Вскинув ружьё на плечо, брат крикнул собаку.
«Это что же, — опять стала меня донимать прежняя мучительная мысль, — отец умер, а мы на охоту, с бабушкиного согласия, как будто ничего не случилось?»
Шли мы низом, за огородами, вдоль глинищ; Лоранд, по всей видимости, выбирал такую дорогу, где нам никто не встретится. Легаша он не спускал с поводка, чтобы не забежал куда-нибудь.
Долго петляли мы по кукурузникам, по кустарнику, и брат ни разу даже не подумал снять ружьё с плеча; шёл, опустив голову и одёргивая собаку, тянувшую то в одну, то в другую сторону.
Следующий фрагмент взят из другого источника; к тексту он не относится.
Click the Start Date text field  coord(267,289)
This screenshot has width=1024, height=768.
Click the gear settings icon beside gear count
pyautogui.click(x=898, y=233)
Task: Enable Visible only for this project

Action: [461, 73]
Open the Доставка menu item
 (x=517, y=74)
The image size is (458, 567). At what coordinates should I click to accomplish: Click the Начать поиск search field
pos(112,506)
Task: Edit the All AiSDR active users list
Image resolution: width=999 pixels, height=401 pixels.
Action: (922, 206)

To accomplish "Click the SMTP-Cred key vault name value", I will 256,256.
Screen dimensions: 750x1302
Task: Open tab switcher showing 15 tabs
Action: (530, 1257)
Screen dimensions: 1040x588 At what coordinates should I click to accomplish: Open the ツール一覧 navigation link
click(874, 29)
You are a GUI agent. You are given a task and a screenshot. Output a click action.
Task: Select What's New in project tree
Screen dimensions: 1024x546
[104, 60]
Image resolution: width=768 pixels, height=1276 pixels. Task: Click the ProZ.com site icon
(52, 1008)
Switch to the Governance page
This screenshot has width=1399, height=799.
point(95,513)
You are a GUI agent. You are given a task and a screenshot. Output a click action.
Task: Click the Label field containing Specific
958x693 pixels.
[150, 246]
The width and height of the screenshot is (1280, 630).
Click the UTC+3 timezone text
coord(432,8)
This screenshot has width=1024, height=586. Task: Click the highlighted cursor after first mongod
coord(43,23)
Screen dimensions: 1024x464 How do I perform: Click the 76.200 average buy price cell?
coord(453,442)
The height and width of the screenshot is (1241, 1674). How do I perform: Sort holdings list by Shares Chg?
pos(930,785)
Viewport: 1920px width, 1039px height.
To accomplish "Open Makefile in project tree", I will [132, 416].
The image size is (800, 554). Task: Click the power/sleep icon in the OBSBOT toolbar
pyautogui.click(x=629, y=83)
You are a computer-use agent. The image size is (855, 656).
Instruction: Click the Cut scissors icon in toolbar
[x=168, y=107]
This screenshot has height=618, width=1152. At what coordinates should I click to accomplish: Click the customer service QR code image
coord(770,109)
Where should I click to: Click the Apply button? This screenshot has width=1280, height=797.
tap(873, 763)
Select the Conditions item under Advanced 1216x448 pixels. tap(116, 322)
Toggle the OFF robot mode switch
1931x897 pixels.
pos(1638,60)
От деревни мы уже порядком удалились.
И я устал порядком, но о возвращении даже не обмолвился, готовый идти хоть на край света.
Смеркалось, когда мы оказались в небольшой липовой роще. Там решили передохнуть и присели рядышком на срубленный ствол.
Брат предложил перекусить и достал из сумки захваченный для меня кусок жаркого. Я ужасно обиделся: думает, у меня еда на уме! Тогда он отдал мясо собаке; легаш утащил его в кусты и запрятал там в сухой листве. Ему тоже было не до еды.